Murilo Arantes esclarece que é essencial fazer uma distribuição adequada das espécies arbóreas e alimentícias com certo nível de organização, respeitando o espaçamento entre uma e outra. “As espécies alimentícias, como as hortaliças, que naturalmente são mais exigentes em luz e tendem a ser de ciclo curto e médio, devem ser plantadas próximas às espécies arbóreas, para auxiliar no desenvolvimento das mesmas”, salienta.
Ainda de acordo com Murilo, para que uma agrofloresta seja produtiva e se desenvolva bem e em harmonia, independente de onde está inserida, o segredo está na realização regular das podas. “Por exemplo, se plantarmos um pé de acerola, que é uma planta de porte baixo mas que precisa de muita luz, ao lado de um pé de ingá ou um abacateiro, que são mais altos e de ciclo longo, eles precisarão ser podados regularmente”, diz.
Para Murilo, após o plantio de qualquer espécie, seja uma flor, uma planta medicinal ou um tempero, mesmo que numa floreira ou em um canteirinho de uma sacada, é necessário reproduzir o solo de floresta através de uma adubação orgânica, com esterco ou cinza, e cobrir com folha seca, serragem ou poda de grama. “Essa cobertura do solo é fundamental para manter a umidade e a vida do sistema agroflorestal, seja numa floreira ou numa área externa bem maior”, expõe. Outra dica dada pelo biólogo agroflorestor é nunca cultivar uma espécie sozinha. “Se for plantar um manjericão, plante também uma hortelã, uma batata doce, porque as plantas trocam nutrientes entre as raízes, elas se comunicam. Uma planta favorece a defesa e a nutrição da outra”, orienta.
Parqville Figueira
O condomínio, que terá uma infraestrutura completa de lazer e acessibilidade, receberá 295 famílias. Além de contar com a agrofloresta, terá também a primeira fazenda urbana, ideia inspirada nos projetos norte-americanos visitados em uma missão técnica realizada pela CINQ em 2018, nos estados da Flórida, Geórgia, Alabama e Carolina do Sul. Ela terá capacidade de produção de 100 cestas por semana, com 10 itens cada. Isso equivale a 1.000 itens (pés de hortaliças) semanais e 4.000 que poderão ser colhidos mensalmente.

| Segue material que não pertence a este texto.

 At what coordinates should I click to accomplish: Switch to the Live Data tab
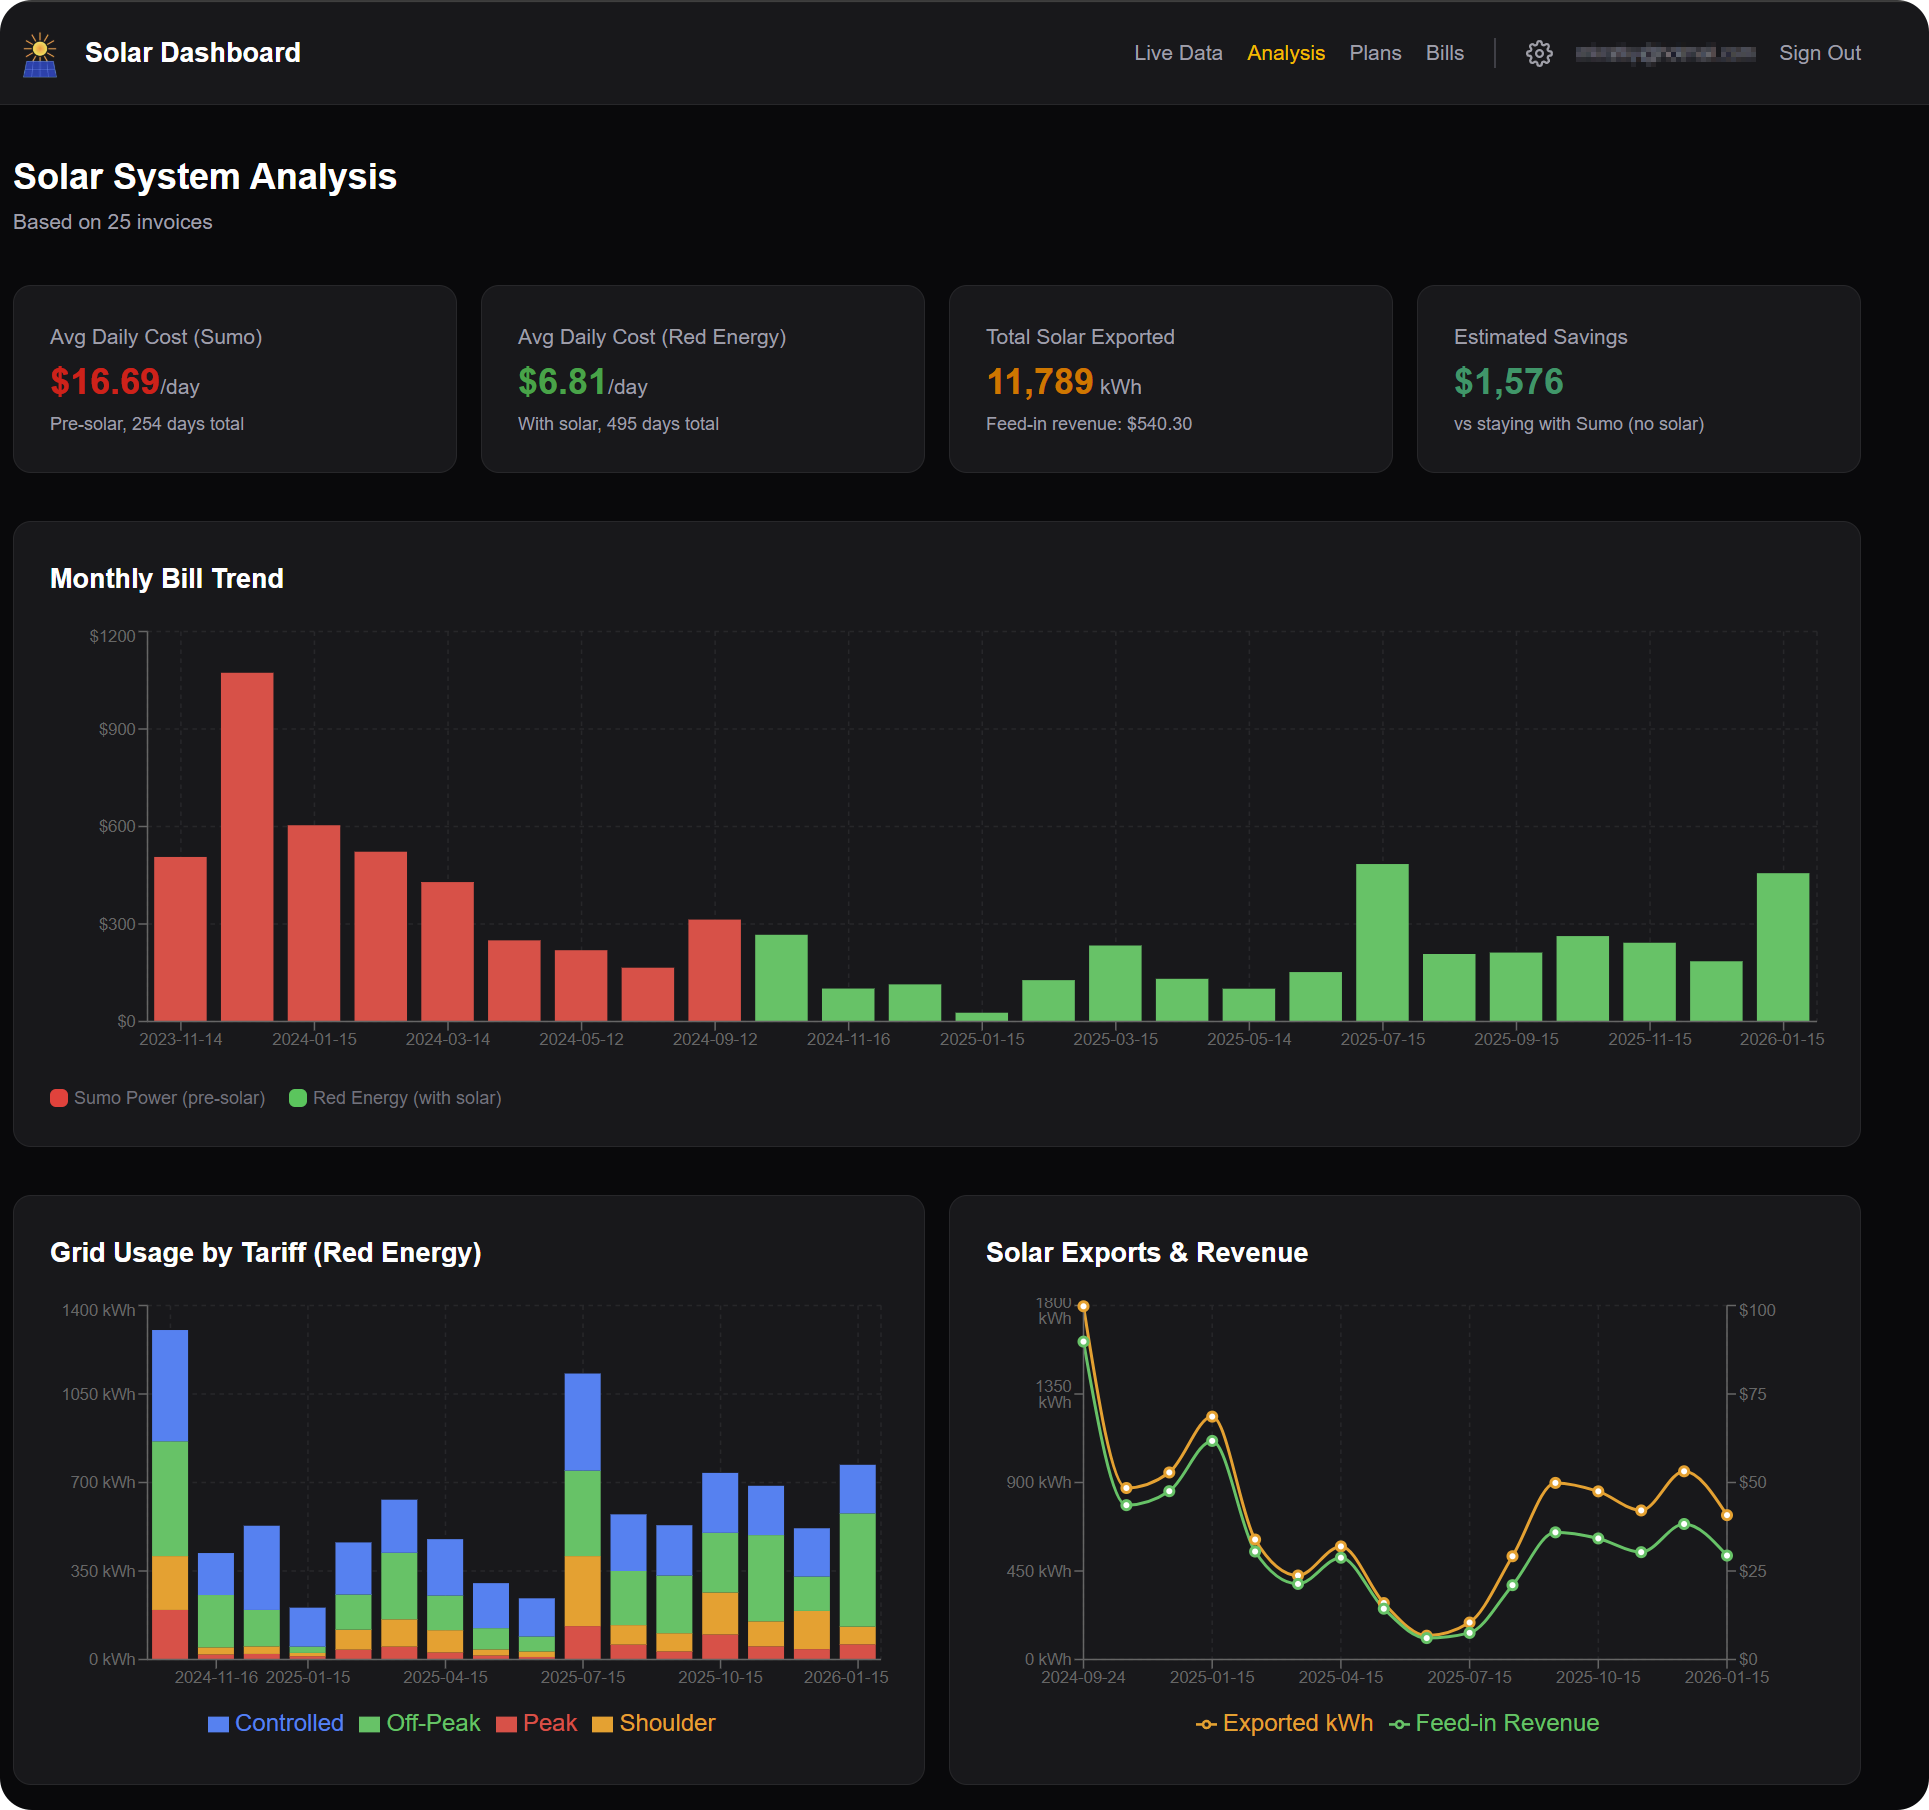[1178, 53]
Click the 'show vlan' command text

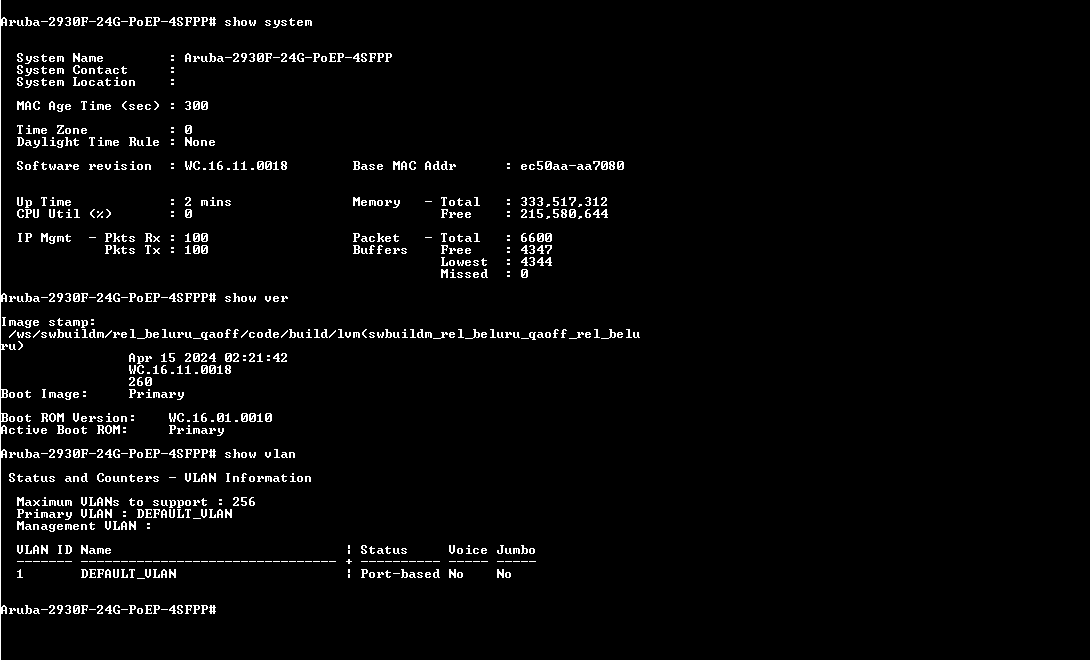click(x=260, y=454)
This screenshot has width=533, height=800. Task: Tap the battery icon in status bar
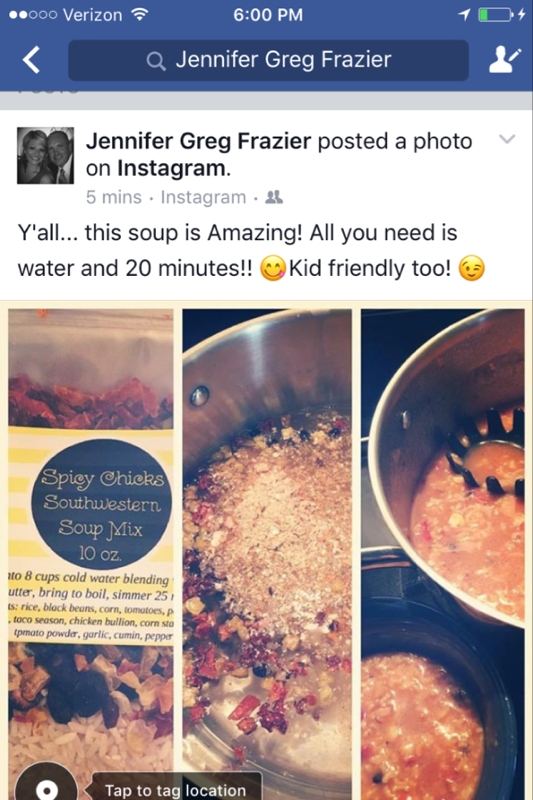coord(496,15)
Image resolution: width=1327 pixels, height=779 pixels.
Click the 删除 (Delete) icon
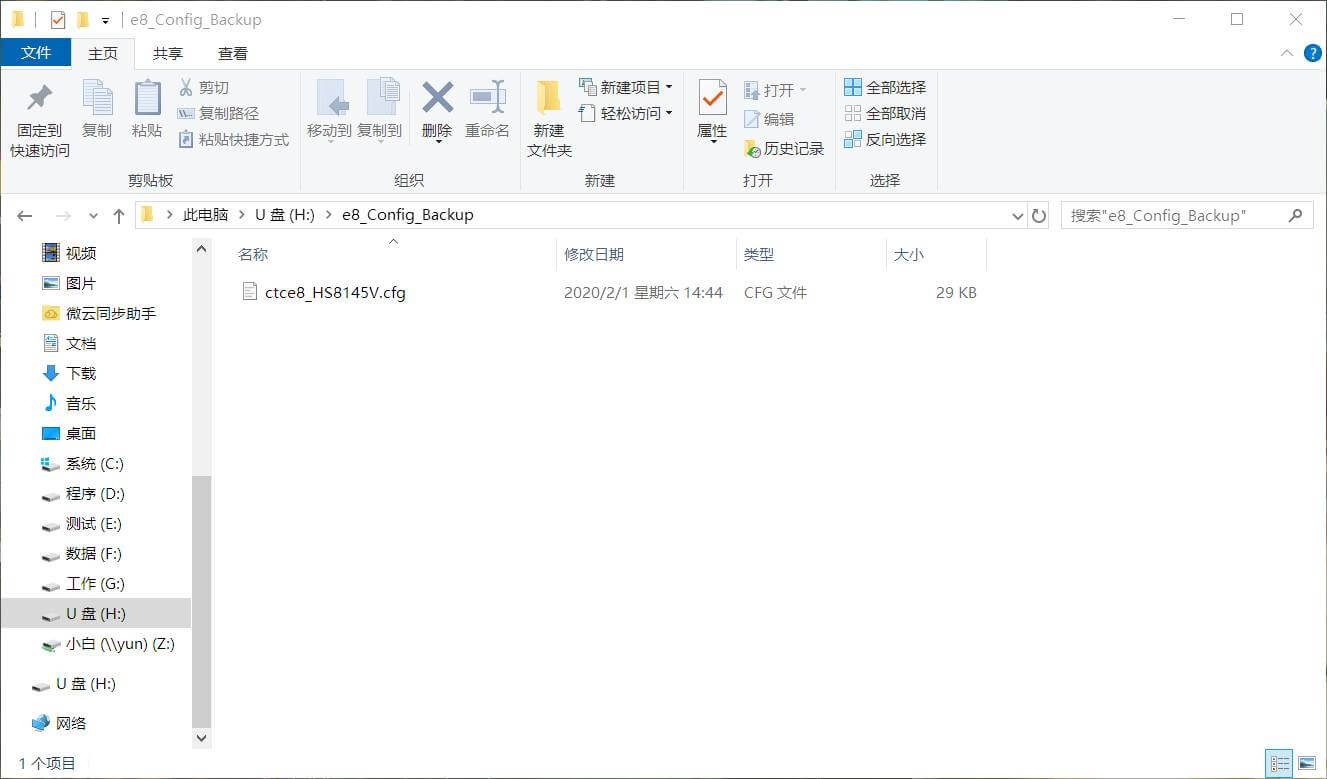(x=437, y=110)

Mais do que uma horta a um passo do quintal, a fazenda urbana gera benefícios como alimentação natural, sustentabilidade, autogestão, inclusão social e uma vida comunitária próspera. “O cultivo alimentar próximo de quem vai consumir, elimina a necessidade de transporte, e consequentemente a emissão de carbono pelos veículos, o desperdício gerado na distribuição, diminui os custos de produção”, diz Eduardo Oliveira, sócio-diretor da CINQ Desenvolvimento Imobiliário, que acredita ser o projeto uma contribuição para consolidar uma nova mentalidade no desenvolvimento urbano, em consonância com as diretrizes ambientais da ONU.